--- start SELECTION ---

Simple translations with Cost

Joe English
Last updated: Sun Jun 16 15:54:05 PDT 1996



1 Introduction

Cost is a powerful but somewhat complex system. The Simple module provides a simplified, high-level interface for developing translation specifications.

2 Getting started

A large number of SGML translation tasks involve nothing more than

The Simple module is designed to handle these types of translations. It makes a single pass through the document, inserting text and optionally calling a user-specified script at the beginning and end of each element. The translated document is written to standard output.

To load this module, put the command

require Simple.tcl
at the beginning of the specification script. Next, define a translation specification as follows:
specification translate {
    specification-rules...
}

The specification-rules is a paired list matching queries with parameter lists. The queries are used to select elements, and are typically of the form

    {element GI}
or
    {elements "GI GI..."}
where each GI is the generic identifier or element type name of the elements to select.

--- end SELECTION ---

*STATED EXERCISE A*.
Say whether each statement below agrees with the Simple module page, and back each yes or no with the deciding words of the page, quoted exactly. (i) The Simple module makes only one pass through the document. (ii) The translated document is written to a file the user names. (iii) The command that loads the module belongs at the end of the specification script.
*STATED EXERCISE B*.
Reproduce word for word the part of the Simple module page that begins at the words "To load this" and stops after "specification-rules...".

--- start ENTRIES SUPPLIED ---

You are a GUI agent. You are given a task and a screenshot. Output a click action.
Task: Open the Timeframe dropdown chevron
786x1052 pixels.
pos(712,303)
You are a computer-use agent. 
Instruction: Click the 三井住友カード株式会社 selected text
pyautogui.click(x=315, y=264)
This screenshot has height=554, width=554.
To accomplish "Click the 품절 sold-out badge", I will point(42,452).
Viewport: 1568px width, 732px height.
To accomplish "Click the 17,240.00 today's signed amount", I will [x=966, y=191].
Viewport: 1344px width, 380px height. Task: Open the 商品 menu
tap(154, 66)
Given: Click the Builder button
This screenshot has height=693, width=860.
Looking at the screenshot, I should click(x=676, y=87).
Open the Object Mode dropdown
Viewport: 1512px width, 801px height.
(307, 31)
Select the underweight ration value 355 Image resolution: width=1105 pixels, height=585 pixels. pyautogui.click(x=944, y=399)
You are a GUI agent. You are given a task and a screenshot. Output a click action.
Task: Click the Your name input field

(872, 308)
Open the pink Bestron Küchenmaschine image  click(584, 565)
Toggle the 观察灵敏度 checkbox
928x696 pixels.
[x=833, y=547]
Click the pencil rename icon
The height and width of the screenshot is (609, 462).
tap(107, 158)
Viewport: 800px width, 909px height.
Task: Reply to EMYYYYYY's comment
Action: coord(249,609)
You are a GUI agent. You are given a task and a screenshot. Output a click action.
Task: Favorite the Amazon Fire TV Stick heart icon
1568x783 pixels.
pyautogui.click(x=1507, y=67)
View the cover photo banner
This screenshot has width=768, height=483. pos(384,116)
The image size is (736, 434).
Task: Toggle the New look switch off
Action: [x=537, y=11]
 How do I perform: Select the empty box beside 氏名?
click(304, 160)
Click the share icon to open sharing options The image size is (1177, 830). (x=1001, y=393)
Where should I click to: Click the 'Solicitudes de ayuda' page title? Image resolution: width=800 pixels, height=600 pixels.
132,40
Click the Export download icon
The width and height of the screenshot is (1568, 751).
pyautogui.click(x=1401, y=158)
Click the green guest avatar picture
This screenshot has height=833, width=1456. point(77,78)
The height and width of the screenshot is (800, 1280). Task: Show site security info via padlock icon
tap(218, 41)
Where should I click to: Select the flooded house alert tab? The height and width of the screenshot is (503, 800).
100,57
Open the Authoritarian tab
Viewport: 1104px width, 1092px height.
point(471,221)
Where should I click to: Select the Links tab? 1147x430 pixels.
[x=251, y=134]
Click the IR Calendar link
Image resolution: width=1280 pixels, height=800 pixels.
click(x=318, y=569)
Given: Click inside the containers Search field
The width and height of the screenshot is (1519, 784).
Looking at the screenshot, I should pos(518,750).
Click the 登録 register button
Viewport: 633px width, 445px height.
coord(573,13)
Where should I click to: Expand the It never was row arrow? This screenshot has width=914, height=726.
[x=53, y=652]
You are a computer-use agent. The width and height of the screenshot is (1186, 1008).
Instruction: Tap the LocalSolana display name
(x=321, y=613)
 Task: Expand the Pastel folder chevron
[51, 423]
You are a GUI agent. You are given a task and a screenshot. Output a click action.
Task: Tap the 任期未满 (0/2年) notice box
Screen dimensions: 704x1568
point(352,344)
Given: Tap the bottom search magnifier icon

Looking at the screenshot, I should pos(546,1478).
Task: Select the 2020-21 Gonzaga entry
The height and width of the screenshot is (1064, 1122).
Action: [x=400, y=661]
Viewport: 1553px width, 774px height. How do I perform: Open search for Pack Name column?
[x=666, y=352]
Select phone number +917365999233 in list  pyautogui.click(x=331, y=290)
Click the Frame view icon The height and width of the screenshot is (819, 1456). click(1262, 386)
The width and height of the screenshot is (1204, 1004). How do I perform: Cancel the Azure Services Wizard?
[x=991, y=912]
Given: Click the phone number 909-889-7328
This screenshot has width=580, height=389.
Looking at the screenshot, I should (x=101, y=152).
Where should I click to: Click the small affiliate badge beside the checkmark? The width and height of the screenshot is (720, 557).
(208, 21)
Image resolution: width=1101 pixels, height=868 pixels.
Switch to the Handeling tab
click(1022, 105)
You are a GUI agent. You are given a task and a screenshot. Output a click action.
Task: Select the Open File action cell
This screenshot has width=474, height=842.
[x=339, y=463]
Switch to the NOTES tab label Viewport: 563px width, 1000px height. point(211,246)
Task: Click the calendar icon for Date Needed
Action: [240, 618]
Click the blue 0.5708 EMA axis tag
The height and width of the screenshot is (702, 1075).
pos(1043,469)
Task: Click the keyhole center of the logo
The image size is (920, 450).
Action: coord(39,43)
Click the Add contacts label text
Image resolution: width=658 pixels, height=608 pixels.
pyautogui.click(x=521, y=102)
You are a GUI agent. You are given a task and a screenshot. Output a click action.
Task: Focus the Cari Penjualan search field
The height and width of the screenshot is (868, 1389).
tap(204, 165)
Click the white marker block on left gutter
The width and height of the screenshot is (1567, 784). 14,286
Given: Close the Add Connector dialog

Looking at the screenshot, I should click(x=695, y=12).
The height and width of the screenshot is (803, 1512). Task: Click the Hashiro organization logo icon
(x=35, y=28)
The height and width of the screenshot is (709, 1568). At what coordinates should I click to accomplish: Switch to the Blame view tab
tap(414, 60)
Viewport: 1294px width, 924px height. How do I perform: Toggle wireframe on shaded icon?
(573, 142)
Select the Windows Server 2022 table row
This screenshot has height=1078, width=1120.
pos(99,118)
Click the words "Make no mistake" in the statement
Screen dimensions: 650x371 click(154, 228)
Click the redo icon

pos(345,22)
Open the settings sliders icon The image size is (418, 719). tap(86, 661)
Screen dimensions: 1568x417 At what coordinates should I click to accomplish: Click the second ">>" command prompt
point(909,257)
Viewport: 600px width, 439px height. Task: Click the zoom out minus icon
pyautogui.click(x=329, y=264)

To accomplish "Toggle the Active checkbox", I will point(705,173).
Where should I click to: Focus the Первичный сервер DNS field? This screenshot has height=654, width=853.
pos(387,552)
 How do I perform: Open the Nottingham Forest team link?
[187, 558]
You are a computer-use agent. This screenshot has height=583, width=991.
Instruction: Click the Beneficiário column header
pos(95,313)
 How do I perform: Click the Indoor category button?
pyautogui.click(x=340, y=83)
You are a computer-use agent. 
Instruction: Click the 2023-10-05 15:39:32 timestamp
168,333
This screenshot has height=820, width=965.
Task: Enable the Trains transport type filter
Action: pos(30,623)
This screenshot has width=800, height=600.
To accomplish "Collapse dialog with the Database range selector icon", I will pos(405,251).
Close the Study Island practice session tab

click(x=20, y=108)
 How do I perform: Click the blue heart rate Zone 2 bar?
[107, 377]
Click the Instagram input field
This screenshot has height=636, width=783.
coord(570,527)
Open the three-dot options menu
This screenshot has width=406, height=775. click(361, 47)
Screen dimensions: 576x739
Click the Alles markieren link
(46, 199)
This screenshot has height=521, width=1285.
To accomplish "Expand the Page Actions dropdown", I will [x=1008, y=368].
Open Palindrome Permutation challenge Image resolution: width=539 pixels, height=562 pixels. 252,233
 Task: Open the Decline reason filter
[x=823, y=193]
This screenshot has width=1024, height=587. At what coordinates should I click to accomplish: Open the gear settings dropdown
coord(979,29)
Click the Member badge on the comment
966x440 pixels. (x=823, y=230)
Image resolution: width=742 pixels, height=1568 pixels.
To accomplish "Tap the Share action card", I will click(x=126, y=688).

--- end ENTRIES SUPPLIED ---

*TASK SOLUTION A*.
(i) Yes: "It makes a single pass through the document"
(ii) No: "The translated document is written to standard output."
(iii) No: "at the beginning of the specification script"

*TASK SOLUTION B*.
To load this module, put the command

require Simple.tcl
at the beginning of the specification script. Next, define a translation specification as follows:
specification translate {
    specification-rules...